6- Em Novembro de 1994, os Autores remeteram aos Réus a carta para avisarem a actualização da renda para o ano seguinte - conforme doc. de fls. 63, cujo teor aqui se dá por reproduzido.

7- Em Novembro de 1995, os Autores remeteram aos Réus nova carta para avisarem a actualização da renda para o ano de 1996 - conforme doc. de fls. 76, cujo teor aqui se dá por reproduzido.

8- Os Autores continuaram a receber as rendas pagas pelos Réus, até Dezembro de 1994.

9- O pedido das chaves, por parte dos Autores, em consequência da caducidade do contrato de arrendamento, teve por resposta, por parte dos Réus, o envio de uma declaração para os Autores assinarem, no sentido de que as chaves seriam entregues, única e exclusivamente, para efeitos de os Autores procederem a obras de reparação na fracção, assumindo estes o compromisso de as devolverem posteriormente ( Doc.9).

10- Responderam os Autores com a carta que constitui o doc. de fls. 32.

11- Desde a data do incêndio, os Réus têm vindo a proceder ao pagamento da renda conforme docs. de fls. 56-101.

12- À data do incêndio, a renda era de Esc. 7. 644$00.

13- 0 incêndio propagou-se ao sótão.

14- Em consequência do incêndio referido em 3, as paredes ficaram enegrecidas, as portas, janelas, aduelas e aros ficaram danificados.

## [Informação apresentada]
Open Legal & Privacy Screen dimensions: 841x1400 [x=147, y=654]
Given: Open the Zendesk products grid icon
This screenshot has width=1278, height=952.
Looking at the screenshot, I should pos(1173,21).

## [Conjunto de exercícios]
a) Responda às perguntas seguintes com base no excerto sobre o arrendamento.
(i) Em que mês e ano os Autores enviaram aos Réus a carta sobre a actualização da renda para o ano de 1996?
(ii) Até quando os Autores continuaram a receber as rendas pagas pelos Réus?
(iii) Para onde se propagou o incêndio?
b) Enumere todas as partes da fracção que, segundo o excerto sobre o arrendamento, ficaram danificadas em consequência do incêndio.
c) Prossiga o excerto sobre o arrendamento a partir da última frase apresentada.

## [Respostas esperadas]
a)
(i) Em Novembro de 1995.
(ii) Até Dezembro de 1994.
(iii) Ao sótão.

b) Portas, janelas, aduelas e aros.

c)
15- Os tectos dos vários compartimentos ficaram abaulados, com partes em falta e outras em vias de aluírem.

16- O sótão ruiu na sua quase totalidade e o que resta ficou calcinado.

17- Grande parte da cobertura ruiu e as zonas existentes ficaram calcinadas e com os vigamentos carbonizados.

18- Do quarto de trás o incêndio transmitiu-se ao sótão e deste ao telhado.

19- No telhado, alguns barrotes queimaram-se e outros encontram-se chamuscados, tendo-se partido cerca de 250 telhas.

20- Ardeu ainda o papel de parede, as aduelas e os aros das portas do quarto de trás e postigo de ligação com o quarto interior e o próprio tecto.

21 - O chão não ardeu.

22- As paredes necessitam de serem reparadas e pintadas e os tectos preparados, estocados e pintados.

23- Em consequência do incêndio, ficou afectada a instalação eléctrica.

24- O referido incêndio teve origem numa tomada, à qual se encontrava ligada uma televisão.

25- À data do incêndio, os danos provocados ascenderam a Esc. 10.450.000$00.

26- Os Réus não entregaram as chaves da casa para que os Autores procedessem à realização das obras de reparação dos estragos causados pelo incêndio.

27- Para evitar as infiltrações de águas das chuvas, foi colocada uma cobertura de lona sobre o telhado do prédio.

28- As infiltrações de águas das chuvas, não evitadas pela colocação da lona a que se refere a resposta anterior, causaram danos no prédio, de montante não apurado.

29- As obras necessárias à reconstrução do locado demoram dois meses e meio.

30- O valor locativo mensal da fracção situa-se entre 81.650$00 e 120.000$00.

O DIREITO.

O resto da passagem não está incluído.